Capítulo 2

Los cuadros no eran de ningún modo bellos.

Especial suspicacia le despertaba uno de ellos. Le mareaba del modo en que lo hace el mar. Cuando se inclinaba hasta casi rozar el lienzo, podía ver que las onduladas rayas de color amarillo rojizo se resquebrajaban en una infinidad de surcos diminutos, como heces de camello tostándose al sol. Se sintió tentado de acariciar la grotesca boca abierta del motivo principal del cuadro, pero se abstuvo. La pintura ya había sufrido bastantes daños durante su traslado. La barandilla a la derecha de la aterrada figura extendía sus arrugas por la habitación, con unos tristes flecos en la punta del lienzo.
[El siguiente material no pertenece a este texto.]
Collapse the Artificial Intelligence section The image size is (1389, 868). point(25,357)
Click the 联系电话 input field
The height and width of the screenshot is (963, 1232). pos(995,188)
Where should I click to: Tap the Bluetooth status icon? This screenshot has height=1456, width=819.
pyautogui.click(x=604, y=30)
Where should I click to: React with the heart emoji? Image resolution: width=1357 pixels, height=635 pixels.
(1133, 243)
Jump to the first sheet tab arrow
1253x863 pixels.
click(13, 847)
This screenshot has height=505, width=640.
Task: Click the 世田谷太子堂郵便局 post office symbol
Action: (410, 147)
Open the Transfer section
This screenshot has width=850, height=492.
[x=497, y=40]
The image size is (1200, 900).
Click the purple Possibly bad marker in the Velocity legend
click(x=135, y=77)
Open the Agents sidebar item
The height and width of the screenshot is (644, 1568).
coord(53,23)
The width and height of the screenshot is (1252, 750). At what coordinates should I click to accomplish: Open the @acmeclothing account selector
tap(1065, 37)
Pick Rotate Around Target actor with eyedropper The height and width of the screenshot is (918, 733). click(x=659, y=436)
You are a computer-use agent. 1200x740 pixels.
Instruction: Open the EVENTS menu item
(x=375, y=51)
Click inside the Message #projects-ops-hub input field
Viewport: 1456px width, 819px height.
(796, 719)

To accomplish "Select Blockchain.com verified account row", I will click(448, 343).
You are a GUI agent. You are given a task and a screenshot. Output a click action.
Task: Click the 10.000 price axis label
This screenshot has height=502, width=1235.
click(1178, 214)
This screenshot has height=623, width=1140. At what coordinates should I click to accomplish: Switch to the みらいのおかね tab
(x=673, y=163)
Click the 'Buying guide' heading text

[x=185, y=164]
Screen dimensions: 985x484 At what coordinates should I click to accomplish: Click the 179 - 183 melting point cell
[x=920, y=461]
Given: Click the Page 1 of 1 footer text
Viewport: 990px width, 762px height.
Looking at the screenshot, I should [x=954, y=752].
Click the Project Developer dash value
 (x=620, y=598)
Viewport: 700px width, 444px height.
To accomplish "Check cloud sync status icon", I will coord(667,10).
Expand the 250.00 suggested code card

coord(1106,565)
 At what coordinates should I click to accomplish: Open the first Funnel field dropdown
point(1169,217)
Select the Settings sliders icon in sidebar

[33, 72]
Conseguir que alguien reparara el burdo desgarro estaba descartado. Eso requeriría a un experto. Si las famosas pinturas se encontraban en esos momentos en uno de los palacios más modestos de Abdallah al-Rahman, situado a las afueras de Riad, se debía ante todo a que el hombre siempre, y en la medida de lo posible, procuraba evitar a los expertos. Apostaba por la llana artesanía. No le veía sentido a usar una sierra eléctrica cuando un cuchillo podía resolver perfectamente la situación. En el traslado hasta Arabia Saudí desde un museo carente de medidas de seguridad, situado en la capital de Noruega, las pinturas fueron manejadas por delincuentes menores que no tenían la menor idea de quién era él y que era probable que acabaran en las cárceles de sus respectivos países de origen sin ser nunca capaces de decir algo sensato sobre dónde habían acabado los cuadros.

A Abdallah al-Rahman le gustaba más la figura de la mujer, aunque también en ella había algo que le producía rechazo. A pesar de haber pasado más de dieciséis años en Occidente, diez de los cuales transcurrieron en prestigiosas escuelas de Inglaterra y de Estados Unidos, aún seguían chocándole los pechos descubiertos y la vulgaridad con que se ofrecía la mujer; indiferente e intensa al mismo tiempo.

Se volvió hacia otro lado. Iba descalzo y desnudo, a excepción de unos amplios pantalones cortos, blancos como la nieve. Volvió a subirse a la cinta de correr, agarró un mando a distancia y aceleró la cinta. De los altavoces que rodeaban la colosal pantalla de televisión en la pared opuesta salía un sonido: «… protect and defend the Constitution of the United States».

Era difícil de comprender. Cuando Helen Lardahl Bentley no era más que senadora, ya le impresionaba la valentía de aquella mujer. Después de licenciarse como la número tres de su promoción en la prestigiosa Vassår, Helen Lardahl, miope y rellenita, avanzó como un torrente hacia un doctorado en Harvard. Antes de cumplir los cuarenta estaba bien casada y era socia del séptimo mayor bufete de abogados de Estados Unidos, cosa que por sí misma dejaba clara su extraordinaria eficiencia y revelaba una buena dosis de cinismo y perspicacia. Además se había vuelto delgada y rubia, y ya no llevaba gafas. Muy lista, también en eso.

Sin embargo, presentarse como candidata a la presidencia era pura hybris.

Ahora la habían elegido, bendecido e investido.

Abdallah al-Rahman sonrió cuando, presionando una tecla, incrementó la velocidad de la cinta. La piel endurecida de las plantas de sus pies ardía contra la cinta de goma. Luego aumentó una vez más la velocidad, hasta rozar su propio límite del dolor.

It’s unbelievable —jadeó en su fluido inglés, con la certeza de que nadie en todo el mundo podría oírlo a través de aquellas paredes de varios metros de grosor y de la puerta con triple aislamiento—. She actually thinks she got away with it!